É preciso fazer uma ulterior
consideração. A partir do momento em que se esboçam as primeiras
dificuldades e tragédias do regime nascido da Revolução de Outubro mas
sobretudo a partir do momento em que se evidencia a crise do “socialismo
real”, a divergência entre marxistas orientais e marxistas ocidentais
assistiu à contraposição entre marxistas que, de um lado, exercem o
poder e marxistas que, de outro, estão na oposição e se concentram cada
vez mais na “teoria crítica”, na “desconstrução”, aliás, na denúncia do
poder e das relações de poder como tais. Está aqui precisamente o ato de
nascimento do “marxismo ocidental”, o qual, distanciando-se
progressivamente do poder, julga identificar a condição privilegiada
para redescobrir o marxismo “autêntico”, não mais reduzido à ideologia
de Estado.
Contudo, esta autoconsciência orgulhosa
e, talvez, arrogante, possui um fundamento real? Há o outro lado da
moeda, muitas vezes esquecido. Poder-se-ia dizer que o marxismo oriental
encontrou-se numa situação mais favorável para compreender e assimilar
uma tese essencial de Marx:
“A profunda hipocrisia,
a intrínseca barbárie da civilização burguesa estão diante de nós sem
véus, não apenas nas grandes metrópoles, onde elas assumem formas
respeitáveis, mas voltemos os olhos às colônias, onde perambulam nuas”.
(MEW, IX, 225).
O marxismo ocidental, no entanto,
concentrou-se quase exclusivamente nas “formas respeitáveis” do domínio
burguês e capitalista. Após perder de vista a sorte que, em primeiro
lugar, estava reservada aos povos coloniais e de origem colonial, a
crítica do “socialismo real”, embora absolutamente necessária,
desembocou numa banal apologética liberal e numa liquidação
indiferenciada da história do comunismo do século XX. Esclarecedora é a
parábola de Colletti, discípulo de Della Volpe. Mas não menos
significativa é a atitude de dois autores que continuam sendo uma
referência para a esquerda. Falando da União Soviética de Stalin (e
implicitamente de todos os países, que tiveram de curvar-se à lógica do
“socialismo num só país”), Hardt e Negri escrevem: “É uma trágica ironia
do destino que, na Europa, o socialismo nacionalista acabasse por
assemelhar-se ao nacionalsocialismo […]. A máquina abstrata da soberania
constituía o centro de ambos os sistemas”56.
Nesse balanço histórico temerário, os povos em condições coloniais ou
semicoloniais continuam sem desempenhar nenhum papel. Dois países são
tranquilamente comparados e assimilados, dos quais o primeiro deu um
forte impulso ao processo de descolonização, e o segundo se propôs
herdar e radicalizar a tradição colonial, chegando ao ponto de
considerá-la atual na própria Europa oriental.

....................

§ **Descrição do problema**:
Atualize o trecho sobre o marxismo ocidental: reproduza a parte que começa com as palavras "Contudo, esta autoconsciência" e termina com "(MEW, IX, 225).", trocando "metrópoles" por "cidades".

§ **Dados de origem**:
....................

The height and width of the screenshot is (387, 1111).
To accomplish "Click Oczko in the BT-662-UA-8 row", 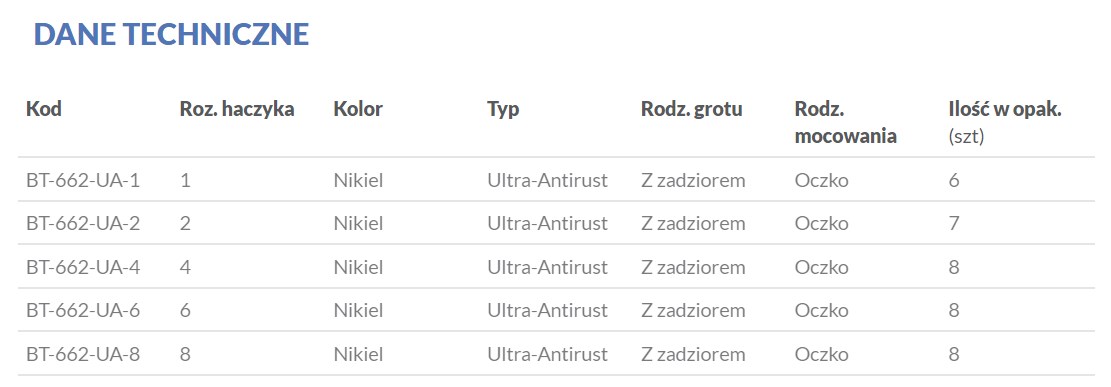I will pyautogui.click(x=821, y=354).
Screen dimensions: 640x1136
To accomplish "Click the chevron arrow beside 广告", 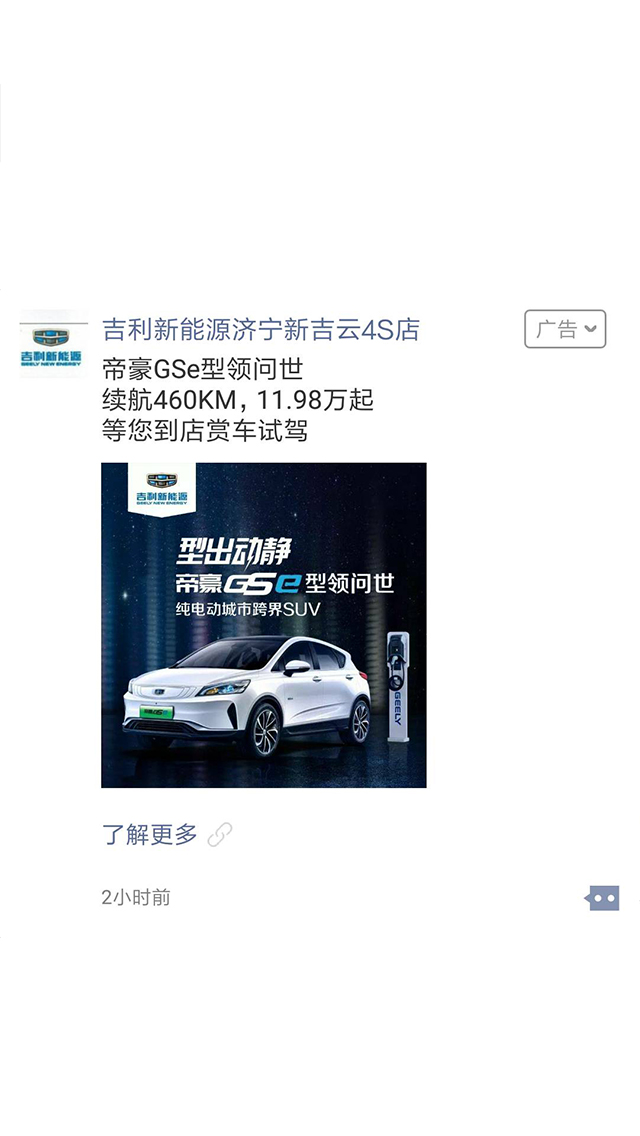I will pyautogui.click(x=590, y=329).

....................

§ **Resposta escrita**:
Contudo, esta autoconsciência orgulhosa
e, talvez, arrogante, possui um fundamento real? Há o outro lado da
moeda, muitas vezes esquecido. Poder-se-ia dizer que o marxismo oriental
encontrou-se numa situação mais favorável para compreender e assimilar
uma tese essencial de Marx:
“A profunda hipocrisia,
a intrínseca barbárie da civilização burguesa estão diante de nós sem
véus, não apenas nas grandes cidades, onde elas assumem formas
respeitáveis, mas voltemos os olhos às colônias, onde perambulam nuas”.
(MEW, IX, 225).